Sunday, December 14, 2014

Nancy Drew Mutates into Victor Carl

I am back into my murder mystery addiction, something that started when I was 12 and decided to read every Nancy Drew.  Now I have discovered William Lasher's Victor Carl series.  So far, I have finished Bag Man and Marked Man.  Bag Man is better, but maybe the first encounter with any author is always the most memorable.  Lasher evokes Dashiell Hammett and Mickey Spillane.  His throw away paragraphs, scene setters or Victor's internal musings, are forte performances in noir fiction.

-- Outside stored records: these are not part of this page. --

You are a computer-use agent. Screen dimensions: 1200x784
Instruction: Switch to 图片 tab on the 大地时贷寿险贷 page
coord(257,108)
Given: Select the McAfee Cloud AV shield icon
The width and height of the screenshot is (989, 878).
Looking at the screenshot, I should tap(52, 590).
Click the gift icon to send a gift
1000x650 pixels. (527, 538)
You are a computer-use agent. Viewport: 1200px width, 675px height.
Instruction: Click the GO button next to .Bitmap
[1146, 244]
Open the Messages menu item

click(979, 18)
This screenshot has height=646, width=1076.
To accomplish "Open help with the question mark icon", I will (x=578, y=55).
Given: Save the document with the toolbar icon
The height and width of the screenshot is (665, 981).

I am about to start A Killer's Kiss.  These books call to me ... interfering with my best intentions to chop ice in the driveway and back Christmas cookie dough.  Ah well, the temperature is above freezing and I don't have to drive tomorrow and the garbage cans are out by the curb already, and four batches are in the refrig and another just waiting for its flour so some day after work when I have energy, ha, I will bake them all.

More Carl to follow,

Today is Christmas and my drive to read all Lasher continues.  I finished Fatal Flaw and actually said Wow out loud when the final page was turned.  Both A Killer's Kiss and Fatal Flaw have main characters juxtaposed against Victor:  a former lover who is the murderer in the former, a a current lover who is the victim in the second.

In addition to the power-house writing style, I enjoy how Lasher has echo or parallel themes in all his books:  Other minor characters whose lives mirror his own as in Bag Man and especially in Fatal Flaw where the intrigue is compounded by the prime suspect also being the lover of the victim and the motive of giving it all up or bargaining for love seeps through all characters in the story, some more creepy or opportunistic than the others.

I am moving on to Lasher's first book from 1995, Hostile Witness.

In the meantime, today was reading day since all the gifts were open last night, the tree trimmed days ago, and no fancy cooking planned.  Read cover to cover American Catch - The Fight for Our Local Seafood by Paul Greenberg.  He has three major sections on NYC former oyster beds, there destruction and attempts at regeneration despite Chris Christie and Hurricane Sandy; the decline of shrimping in Louisiana as much attributable to the Army Corps of Engineers channeling the Mississippi as to the oil industry and spills (both oysters and Louisiana topics I wrote about previously); and threats to wild salmon fishing in Bristol Bay Alaska from mining for gold and copper.  Overlaying the State issues is the unsophisticated pallet of Americans, choosing farm bred imported low nutritional value fish over Atlantic and Pacific fishermen.  Rededicates my purchases to Fin, long live Fin.